___ Data supplied ___
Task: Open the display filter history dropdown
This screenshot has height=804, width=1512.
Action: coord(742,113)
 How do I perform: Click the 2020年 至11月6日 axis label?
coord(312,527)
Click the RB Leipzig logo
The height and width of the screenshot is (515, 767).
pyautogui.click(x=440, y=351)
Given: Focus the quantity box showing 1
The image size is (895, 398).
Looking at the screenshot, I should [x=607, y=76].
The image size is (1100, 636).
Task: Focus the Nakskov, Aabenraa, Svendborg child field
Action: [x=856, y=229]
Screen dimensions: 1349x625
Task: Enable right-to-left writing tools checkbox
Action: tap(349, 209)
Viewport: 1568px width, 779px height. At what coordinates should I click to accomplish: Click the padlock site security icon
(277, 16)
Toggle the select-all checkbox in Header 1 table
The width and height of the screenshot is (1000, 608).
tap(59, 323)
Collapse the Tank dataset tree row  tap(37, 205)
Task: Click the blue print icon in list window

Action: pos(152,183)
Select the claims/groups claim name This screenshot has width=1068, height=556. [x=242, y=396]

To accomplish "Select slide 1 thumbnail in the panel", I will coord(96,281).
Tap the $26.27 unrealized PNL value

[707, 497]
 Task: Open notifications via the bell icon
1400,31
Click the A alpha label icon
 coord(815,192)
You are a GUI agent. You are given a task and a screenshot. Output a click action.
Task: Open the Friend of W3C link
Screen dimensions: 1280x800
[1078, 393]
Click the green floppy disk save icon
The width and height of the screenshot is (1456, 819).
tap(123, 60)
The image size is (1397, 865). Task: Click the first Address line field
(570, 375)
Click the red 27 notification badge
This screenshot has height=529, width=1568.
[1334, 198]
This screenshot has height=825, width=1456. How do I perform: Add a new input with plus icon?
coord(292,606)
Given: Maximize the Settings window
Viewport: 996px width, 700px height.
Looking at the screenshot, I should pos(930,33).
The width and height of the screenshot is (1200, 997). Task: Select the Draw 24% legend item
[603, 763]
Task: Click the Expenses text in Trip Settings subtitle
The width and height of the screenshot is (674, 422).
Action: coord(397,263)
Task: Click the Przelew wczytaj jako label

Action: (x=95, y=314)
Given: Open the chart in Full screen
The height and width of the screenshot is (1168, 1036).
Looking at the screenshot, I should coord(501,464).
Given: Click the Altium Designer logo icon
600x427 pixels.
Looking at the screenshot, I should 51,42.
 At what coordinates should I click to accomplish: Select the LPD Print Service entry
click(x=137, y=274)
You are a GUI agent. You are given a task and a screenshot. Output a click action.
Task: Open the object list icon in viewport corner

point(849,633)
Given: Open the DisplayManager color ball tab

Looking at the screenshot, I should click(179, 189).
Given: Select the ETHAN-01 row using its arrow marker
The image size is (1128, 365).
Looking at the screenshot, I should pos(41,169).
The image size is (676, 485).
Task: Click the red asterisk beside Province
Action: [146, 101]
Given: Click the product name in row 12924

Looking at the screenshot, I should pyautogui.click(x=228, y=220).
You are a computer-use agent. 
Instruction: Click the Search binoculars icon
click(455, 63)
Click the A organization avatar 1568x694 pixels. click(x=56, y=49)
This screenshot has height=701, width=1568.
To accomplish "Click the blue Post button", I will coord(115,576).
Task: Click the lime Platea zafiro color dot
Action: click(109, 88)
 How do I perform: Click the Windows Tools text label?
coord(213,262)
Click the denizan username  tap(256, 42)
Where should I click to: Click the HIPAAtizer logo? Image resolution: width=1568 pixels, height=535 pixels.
___
Scan the entries above and return each line that holds "Settings".

● Response to this exercise:
Given: Maximize the Settings window
Task: Click the Expenses text in Trip Settings subtitle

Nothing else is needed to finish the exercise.